No, it doesn't mean that. Many programs reading from stdin never ask you
any questions. For example all the typical Unix filters: cat, grep, cut,
sort, ...


> In your case, on the other hand, you are starting the program with a set
> of arguments already provided when the program starts. That's ARGV.


Yes, he has provided the program with arguments and those can be
accessed through @ARGV. However, that hasn't anything to do with stdin.
A program can choose to read or not to read from stdin whether it was
passed any command line arguments or not.


> It is possible, however, that one of the arguments you provide to
> the program is - . That is a clue to the operating system that
> "this argument should not read data from a pre-existing file, it should
> read from STDIN."


Also wrong. It's not a clue to the operating system, it is a clue to the
program. Many programs accept a "-" instead of a filename to mean either
"read from stdin" or "write to stdout". This is something the program
has to handle. tho OS just passes the "-" to the program.


To summarize:

On startup, a program is provided with three sets of information:

1) The argument vector: This is an array of strings containing the
command name and any "command line" arguments, i.e. the arguments
you type on the command line after the command (interactively), or
the arguments to exec (in a program). (Perl is a bit unusual in that
it shoves the first argument (the command name) into $0 and only the
rest of the arguments into @ARGV).

2) The environment: Another array of strings. By convention each program
passes this through to any programs it invokes and the strings are in
"key=value" format. This contains the PATH, locale information,
information about the terminal (if applicable) and other
configuration information.

3) A set of three file descriptors numbered 0, 1, and 2, and typically
called stdin, stdout, and stderr respectively in most programming
languages. These are *file descriptors*, not strings.

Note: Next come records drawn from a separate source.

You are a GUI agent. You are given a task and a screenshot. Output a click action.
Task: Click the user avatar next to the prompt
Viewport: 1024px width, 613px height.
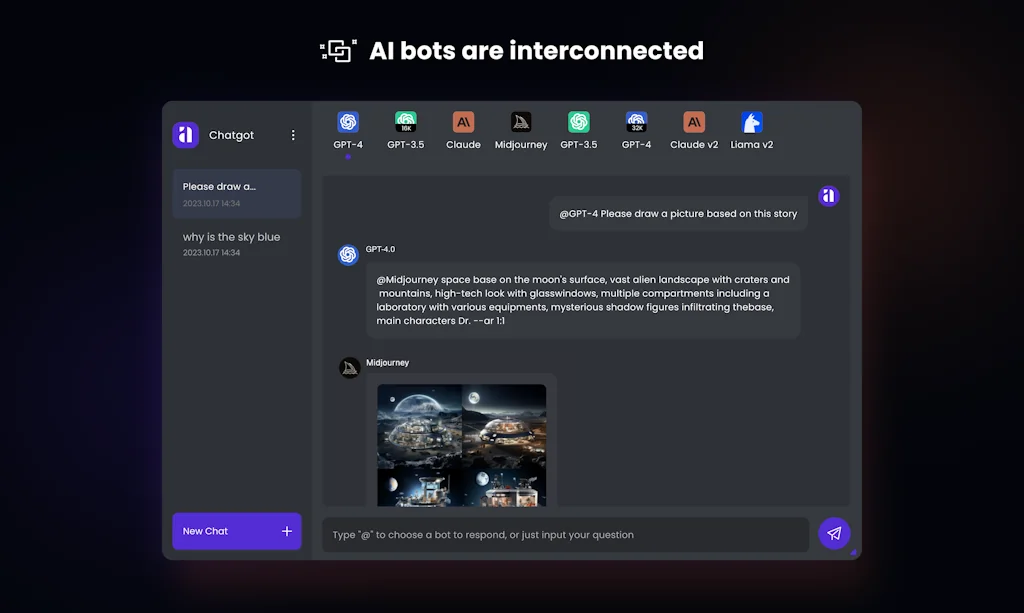(x=829, y=196)
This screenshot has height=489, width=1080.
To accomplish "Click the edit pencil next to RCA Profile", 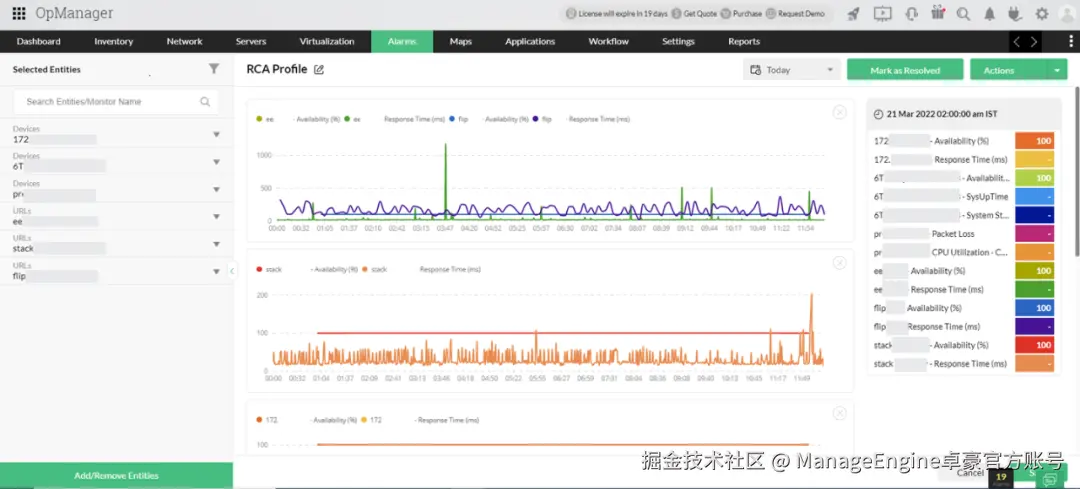I will (319, 70).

You can read
from them (well, you should read only from stdin) with the read
system call (or higher level functions like getc() in C or <> in
Perl) and write to them (stdout and stderr, at least) with write (or
print or printf, etc.)

hp


--
_ | Peter J. Holzer | Fluch der elektronischen Textverarbeitung:
|_|_) | | Man feilt solange an seinen Text um, bis
| | | (E-Mail Removed) | die Satzbestandteile des Satzes nicht mehr
__/ | http://www.hjp.at/ | zusammenpaßt. -- Ralph Babel
 
Reply With Quote
 
Tim McDaniel
Guest
Posts: n/a
 
      09-23-2013
In article <(E-Mail Removed)>,
Ben Morrow <(E-Mail Removed)> wrote:
>
>Quoth "Peter J. Holzer" <(E-Mail Removed)>:
>>
>> To summarize:
>>
>> On startup, a program is provided with three sets of information:
>>
>> 1) The argument vector: This is an array of strings containing the
>> command name and any "command line" arguments, i.e. the arguments
>> you type on the command line after the command (interactively), or
>> the arguments to exec (in a program). (Perl is a bit unusual in that
>> it shoves the first argument (the command name) into $0 and only the
>> rest of the arguments into @ARGV).

>
>No, the first argument (the command name) goes into $^X, the first
>non-option argument goes into $0, and the rest of the arguments go into
>@ARGV.


I found your answer confusing. When I type a command line, like just
now with
$ chmod u+x local/test/106.pl
$ local/test/106.pl hello world
$0 was 'local/test/106.pl', as I expected, which was what I was
thinking of as the "command name", and I was thinking of "hello" as
the "first non-option argument".

However, the first line of the script was
#! /usr/bin/perl
and $^X was output as '/usr/bin/perl'.

So I think the explanation should be expanded. In UNIXy systems, for
a script that starts with #! and run from the command line, the
program on the #! line is put into $^X, and in particular, if it's a
Perl script, $^X is the perl program being run. $0 is set using the
first word on the command line (identifying the script itself), and
the rest of the arguments are put into @ARGV.

--
Tim McDaniel, (E-Mail Removed)
 
Reply With Quote
 
Peter J. Holzer
Guest
Posts: n/a
 
      09-23-2013
On 2013-09-22 18:43, Ben Morrow <(E-Mail Removed)> wrote:
>
> Quoth "Peter J. Holzer" <(E-Mail Removed)>:
>>
>> To summarize:
>>
>> On startup, a program is provided with three sets of information:
>>
>> 1) The argument vector: This is an array of strings containing the
>> command name and any "command line" arguments, i.e. the arguments
>> you type on the command line after the command (interactively), or
>> the arguments to exec (in a program). (Perl is a bit unusual in that
>> it shoves the first argument (the command name) into $0 and only the
>> rest of the arguments into @ARGV).

>
> No, the first argument (the command name) goes into $^X, the first
> non-option argument goes into $0, and the rest of the arguments go into
> @ARGV.


That's what I get from adding parenthetical remarks just befor posting.
You are right of course, from the POV of the perl process. $0 and @ARGV
are handles as I described from the POV of the caller, but I didn't
write that.


> (Unless perl gets $^X from somewhere else, in which case the
> first argument is thrown away, or you pass an -e option, in which case
> $0 is "-e".)
>
> This is further confused by the kernel's (and perl's) #! processing, but
> by the time perl gets its final argument list to process the first
> argument is a path to perl itself.


Why "further confused"? The mechanism you describe is perl's attempt to
undo the effects of kernel's #! processing.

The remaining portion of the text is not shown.